» Your tasks:
**A)** From the article on feline panleukopenia below, reproduce word for word the passage from "Who is at risk?" up to and including "or negative result.".
**B)** According to the article on feline panleukopenia below, how long can the virus survive on surfaces?

» Text for analysis:
<<<<

The scariest thing a new puppy owner can hear is parvovirus, it is extremely contagious to other puppies and deadly if not treated. Is this something that new kitten owners need to worry about too? Can kittens get parvovirus? Keep reading to find out.
Feline Panleukopenia – Cat Parvo
The parvovirus that occurs in puppies cannot jump species and infect cats or people. However, kittens and juvenile cats (usually 3-5 months old) are susceptible to a different form of parvovirus called Feline panleukopenia or FP for short.
Feline panleukopenia is an extremely contagious virus that kills cells in the intestines, lymph nodes, fetuses, and bone marrow, attacking red and white blood cells.
What are the symptoms?
Symptoms of FP include fever, vomiting, diarrhea, lethargy, depression, dehydration, nasal discharge, and loss of appetite. Most symptoms will actually look like those of gastrointestinal obstruction, poisoning, or other viral infections.
Who is at risk?
This virus will attack unvaccinated kittens. It can be passed by nasal discharge, urine, and stool. Although an infected cat will shed the virus for only a couple days, it can surprisingly survive on surfaces for a year. Meaning surfaces and people who handle infected cats can actually infect other cats. Areas with feral cat colonies are at higher risk as well as warmer climates.
What to do if you suspect FP in your cat
If your cat is observed to have the symptoms of feline panleukopenia, you should call your veterinarian immediately and explain the situation, including the cat’s history and vaccine status. Due to the severity of the virus, they may ask to see the cat in a specific room or in isolation until the cat is confirmed to have a positive or negative result.
Treatment of FP
If the cat is suspect of having feline panleukopenia, your veterinarian will want to run some blood tests to analyze red and white blood cell counts since the virus attacks both. They will also want to test the cat’s stool to test for FP since this is how the virus is spread.
Unfortunately, there is no medication to kill the virus. If positive, a cat will need to be treated for their symptoms to help them fight off the virus. Usually, the cat will be hospitalized in isolation and placed on IV fluids and given medication to help with vomiting and diarrhea. Then it is a waiting game. If the cat survives the first 4 or 5 days, there is a light at the end of the tunnel.
How to prevent feline panleukopenia
The best and most effective way to prevent your cat from ever having to experience this awful virus is simple – vaccinate. Vaccinations are so important for the prevention of many diseases your cat can catch. Vaccinations should start at 8 weeks of age and be boostered monthly until your cat reaches 16 weeks of age. Also, when bringing a new cat into the home, keep them away from other household cats until a thorough examination and vaccines are done just as a precaution to keep other cats safe and healthy.
Feline panleukopenia is a serious and fatal virus if not treated. Contact your veterinarian immediately if you feel your young cat may be infected.

>>>>

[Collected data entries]

<<<<

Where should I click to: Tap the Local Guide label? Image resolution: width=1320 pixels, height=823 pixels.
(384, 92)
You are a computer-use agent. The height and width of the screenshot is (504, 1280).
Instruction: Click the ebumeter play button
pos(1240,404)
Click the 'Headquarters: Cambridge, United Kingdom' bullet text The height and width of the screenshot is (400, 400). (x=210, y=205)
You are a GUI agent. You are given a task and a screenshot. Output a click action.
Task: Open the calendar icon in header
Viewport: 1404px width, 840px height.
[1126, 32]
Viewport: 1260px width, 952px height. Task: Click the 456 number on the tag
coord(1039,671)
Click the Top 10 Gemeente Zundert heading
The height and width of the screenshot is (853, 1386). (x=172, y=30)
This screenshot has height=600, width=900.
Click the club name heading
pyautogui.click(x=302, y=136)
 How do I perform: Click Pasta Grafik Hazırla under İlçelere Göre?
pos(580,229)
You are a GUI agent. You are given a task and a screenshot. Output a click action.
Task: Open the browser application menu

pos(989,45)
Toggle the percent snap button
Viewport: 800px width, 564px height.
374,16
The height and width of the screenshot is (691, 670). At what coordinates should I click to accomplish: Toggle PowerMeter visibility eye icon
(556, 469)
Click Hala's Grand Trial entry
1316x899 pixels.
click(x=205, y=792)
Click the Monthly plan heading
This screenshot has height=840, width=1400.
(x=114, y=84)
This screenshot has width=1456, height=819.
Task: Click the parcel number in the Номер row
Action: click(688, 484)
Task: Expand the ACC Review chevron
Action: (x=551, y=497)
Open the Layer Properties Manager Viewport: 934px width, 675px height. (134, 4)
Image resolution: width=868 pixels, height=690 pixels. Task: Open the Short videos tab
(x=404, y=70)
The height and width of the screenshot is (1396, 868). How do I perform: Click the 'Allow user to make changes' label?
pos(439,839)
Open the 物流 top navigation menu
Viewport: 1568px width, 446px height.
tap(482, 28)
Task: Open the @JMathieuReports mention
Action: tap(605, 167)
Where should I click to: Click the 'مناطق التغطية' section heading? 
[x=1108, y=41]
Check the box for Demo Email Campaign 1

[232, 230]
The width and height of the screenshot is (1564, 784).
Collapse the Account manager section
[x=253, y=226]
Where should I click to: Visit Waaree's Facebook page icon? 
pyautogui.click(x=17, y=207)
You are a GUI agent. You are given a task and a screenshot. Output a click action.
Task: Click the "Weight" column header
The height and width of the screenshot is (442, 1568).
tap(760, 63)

>>>>

» Answers for the exercise:
**A)**
Who is at risk?
This virus will attack unvaccinated kittens. It can be passed by nasal discharge, urine, and stool. Although an infected cat will shed the virus for only a couple days, it can surprisingly survive on surfaces for a year. Meaning surfaces and people who handle infected cats can actually infect other cats. Areas with feral cat colonies are at higher risk as well as warmer climates.
What to do if you suspect FP in your cat
If your cat is observed to have the symptoms of feline panleukopenia, you should call your veterinarian immediately and explain the situation, including the cat’s history and vaccine status. Due to the severity of the virus, they may ask to see the cat in a specific room or in isolation until the cat is confirmed to have a positive or negative result.

**B)** It can survive on surfaces for a year.